Selama dua minggu pameran, Nomor Urut Pendaftaran (NUP) sudah mencapai 7.000
lebih. Semakin banyak peminatnya, Citra Maja Raya akan semakin cepat berkembang. Saat
saya mendaftar, NUP saya sudah di atas 7.700 dan dijadwalkan untuk memilih unit
pada tanggal
5 Desember di Cikupa.
Sayangnya,
serah terima rumah dijadwalkan 2.5 tahun pada pertengahan 2017. Itu memang masih
sangat lama. Pengembang beralasan itu karena banyaknya rumah yang akan
dibangun. Saya
berharap selama 2.5 tahun itu, KRL sudah lebih bagus. Saya bayangkan ada KRL langsung dari Stasiun Maja ke Stasiun Tanah Abang. Saya juga memimpikan KRL dua tingkat yang memuat lebih banyak penumpang sekali jalan hingga tak perlu berdesak-desakan seperti sekarang.
Saya tahu Maja memang belum berkembang. Tapi saya yakin 10 tahun dari sekarang - kalau
pengembang masih konsisten pada konsep kota mandiri - Maja akan lebih nyaman
untuk ditinggali ketimbang dua tempat yang saya survey sebelumnya.
Anyway,
pada saat pameran saya tidak membawa uang cash ataupun kartu debit. Saya mesti setor
sejuta untuk mendapatkan NUP dan hari itu adalah hari terakhir sebelum
launching bulan
Desember. Saya mesti pulang ke kosan naik ojek, konsultasi pada bapak-ibu, dan langsung
booking sore itu juga.
Tanggal
5 Desember, saya memberi kuasa pada Pak Hermawan untuk memilihkan unit untuk saya.

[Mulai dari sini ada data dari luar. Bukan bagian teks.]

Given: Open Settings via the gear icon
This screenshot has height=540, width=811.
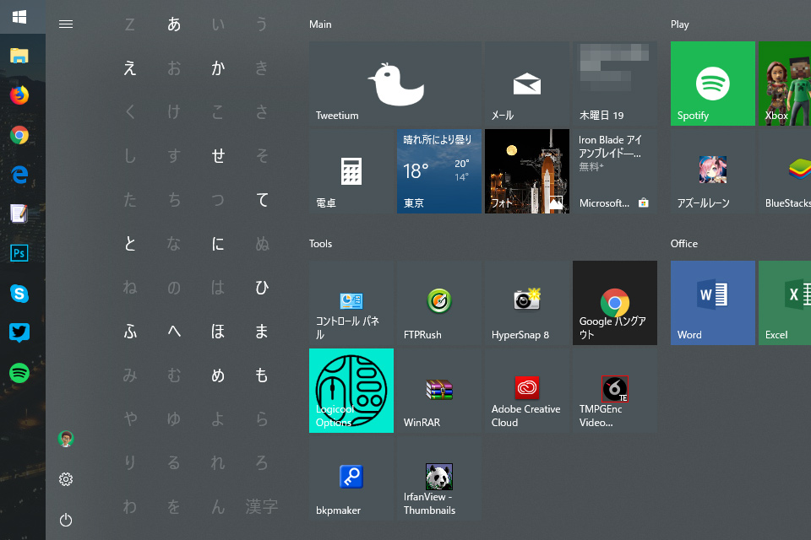Looking at the screenshot, I should (x=66, y=479).
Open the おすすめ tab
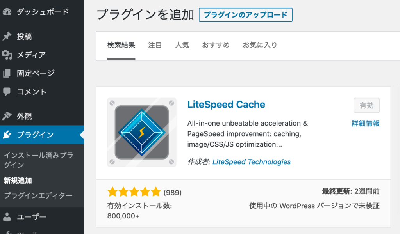The height and width of the screenshot is (234, 400). point(216,45)
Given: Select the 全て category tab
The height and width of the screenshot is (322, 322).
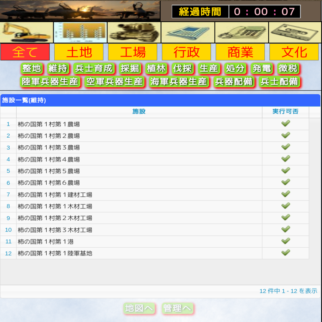Looking at the screenshot, I should [25, 52].
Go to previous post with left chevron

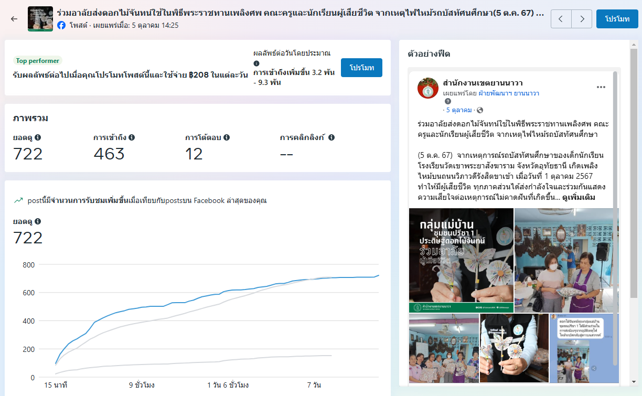pos(561,19)

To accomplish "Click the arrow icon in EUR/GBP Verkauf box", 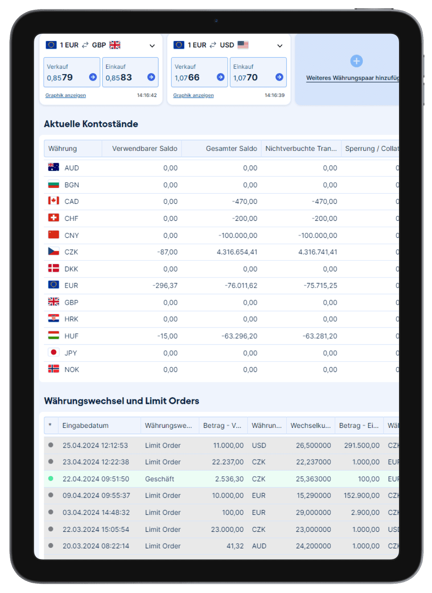I will (93, 77).
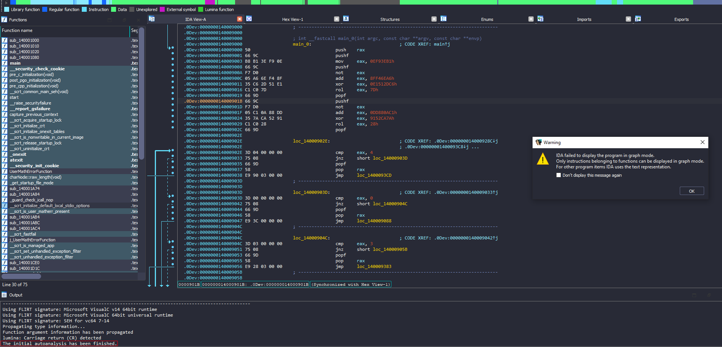Select the main function in list
This screenshot has width=722, height=347.
(x=15, y=63)
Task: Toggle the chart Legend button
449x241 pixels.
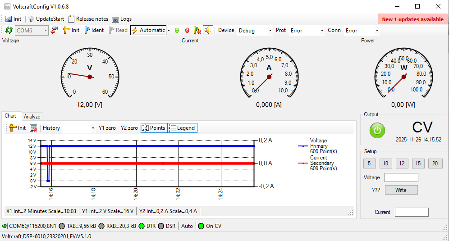Action: pos(182,128)
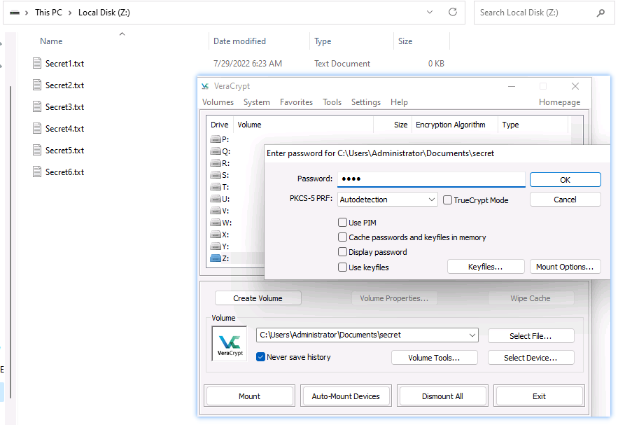Select the Secret4.txt file icon
618x425 pixels.
(38, 129)
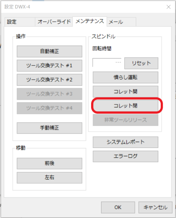Confirm with the OK button

point(118,207)
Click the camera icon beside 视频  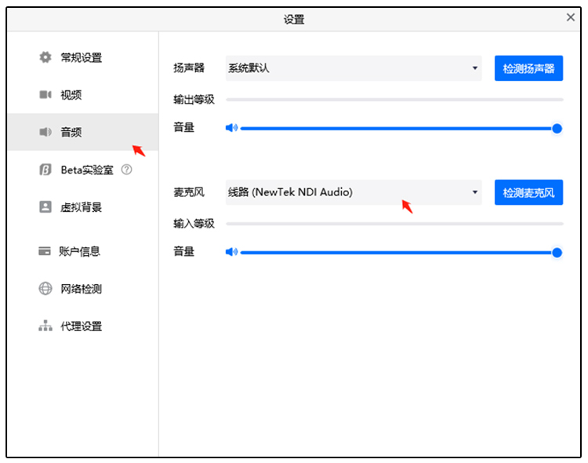click(x=45, y=95)
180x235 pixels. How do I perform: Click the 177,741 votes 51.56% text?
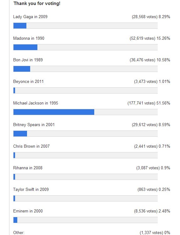[x=149, y=103]
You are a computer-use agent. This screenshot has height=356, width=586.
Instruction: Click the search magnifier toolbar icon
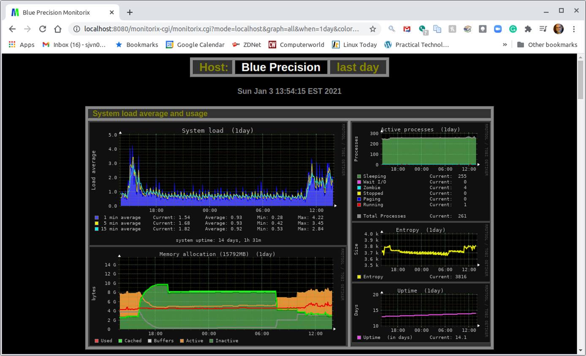(x=391, y=29)
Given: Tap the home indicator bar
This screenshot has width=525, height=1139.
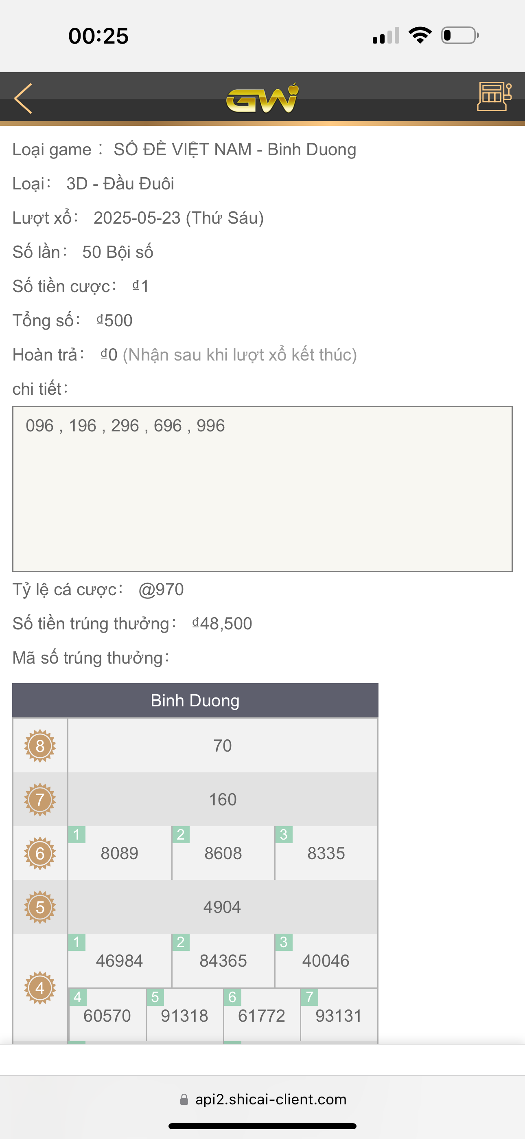Looking at the screenshot, I should (x=263, y=1126).
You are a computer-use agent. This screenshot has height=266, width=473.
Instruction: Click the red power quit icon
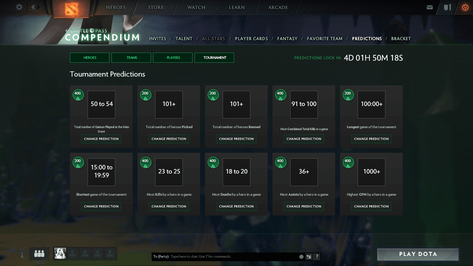(465, 7)
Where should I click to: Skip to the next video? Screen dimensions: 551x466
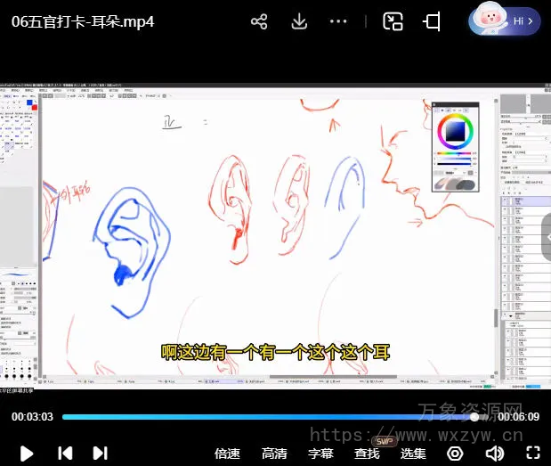coord(101,454)
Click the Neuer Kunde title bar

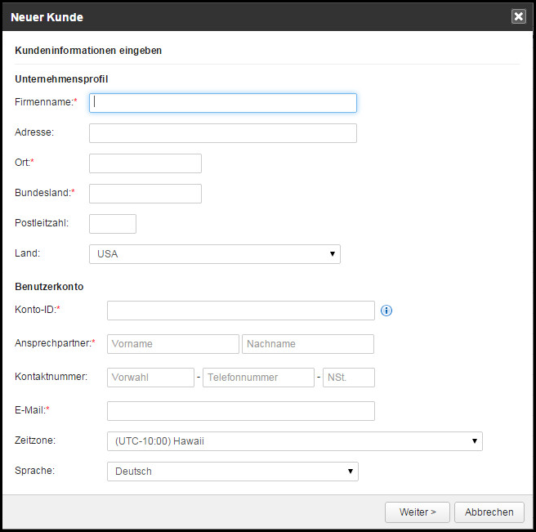245,16
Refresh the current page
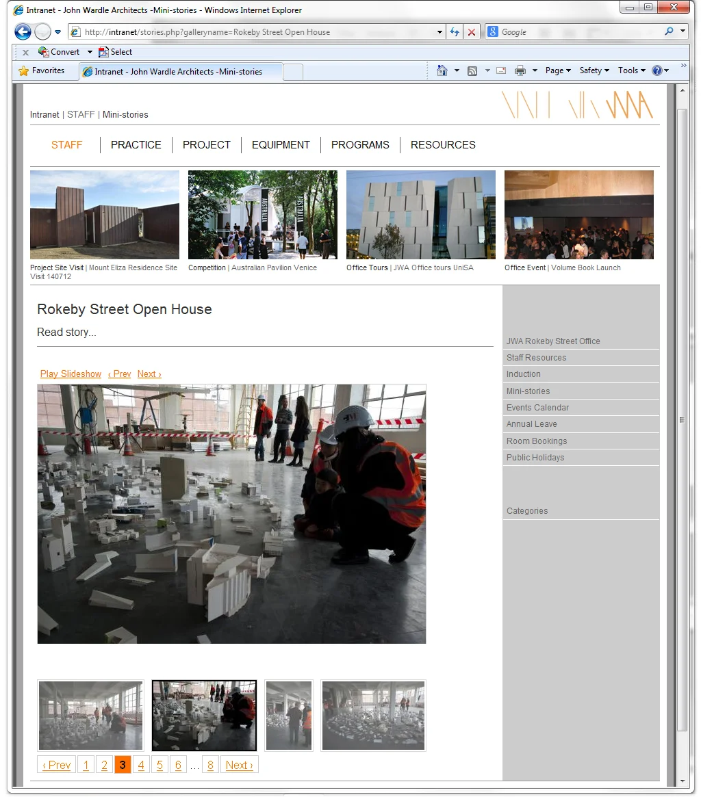The image size is (701, 797). (x=454, y=31)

Dia bilang cluster dengan harga lama sudah sold out. Kalaupun masih ada unit
rumah, lokasinya
tidak strategis. Akhirnya, saya memutuskan memilih di cluster baru dengan harga dinaikkan
5%. Unit saya nantinya akan ada di cluster Springwood. Mendengar namanya saja saya
sudah senang.
Tanggal
9 Desember, saya melakukan pelunasan DP dan sehari setelahnya saya mulai apply KPR
BII dengan bunga fix 13.75% selama sepuluh tahun.
Sampai
saat ini, KPR saya masih dalam proses. Semoga saja tidak ada hambatan. Dan uh, rasanya
tak sabar untuk melihat rumah saya selesai dibangun.